READING PASSAGE>
=====
Why Does Current Clustering Require Recoding?
AugstWest asks: "I've been doing some research into what the available clustering options are for pooling CPU resources, and it looks like most of the solutions I've found require that programs be re-written to take advantage of the cluster. Since there are virtualization apps like Bochs and VMWare, where the applications just make use of a virtual CPU as if it was a real CPU, why aren't there clustering solutions that do this as well?"
This is a really good question and I have often wondered it myself.
I am glad someone has finally posed the question to the community at large.
Imagine the renewal of interest in clustering if this were to become reality...
-- If I were a fish, I'd be wet
why aren't there clustering solutions that do this as well?
Because it's a lot faster to address a local CPU than it is to send that info down the wire to a remote CPU? And because of that latency, it's a lot easier to keep 2 or more local CPUs in sync than it is to keep 2 or more remote CPUs in sync?
You need to recode because you want to work around the latency, which is severe, of working via a network cable--so you design your apps to minimize messaging between CPUs. Some apps can do this well--they don't need results from other CPUs to complete their own information.
Other applications require CPUs to work in tandem, and for each CPU to have to wait while the results are served out over GigE would suck some serious ass, even if it might be technically possible.
--
$tar -xvf
``Since there are virtualization apps like Bochs and VMWare, where the applications just make use of a virtual CPU as if it was a real CPU, why aren't there clustering solutions that do this as well?''
Because it's virtualization, and thus hurts performance?
Please correct me if I got my facts wrong.
It's hard to take arbitrary code and decide which parts can be run on opposite ends of a network cable.
=====
WHAT YOU WILL DO> In the clustering thread, what do people design their apps to minimize in order to work around network latency? The listing that comes next is separate material, unrelated to the clustering thread.

STORED DATA>
=====
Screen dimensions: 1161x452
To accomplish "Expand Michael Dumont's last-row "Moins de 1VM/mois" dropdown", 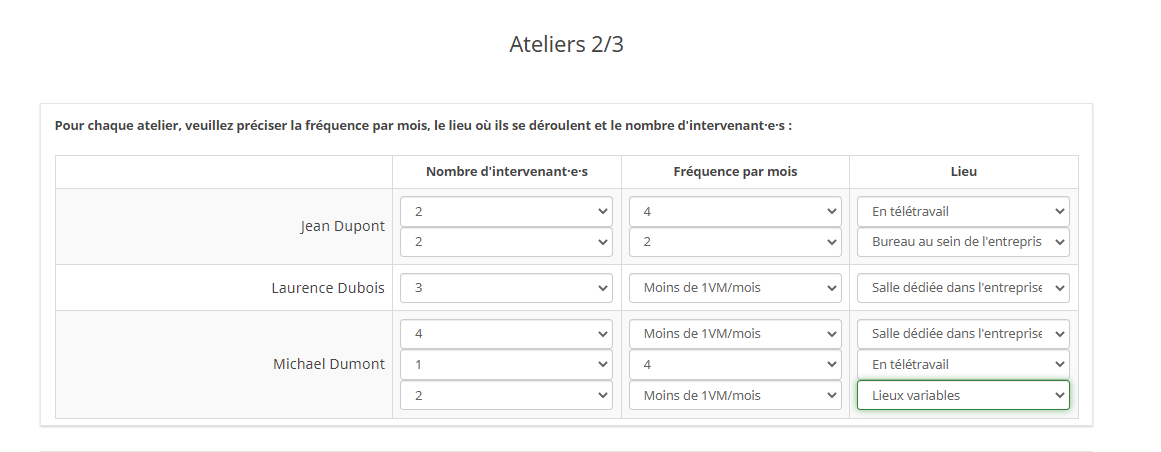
=====
REPLY TO THE EXERCISE> Messaging between CPUs.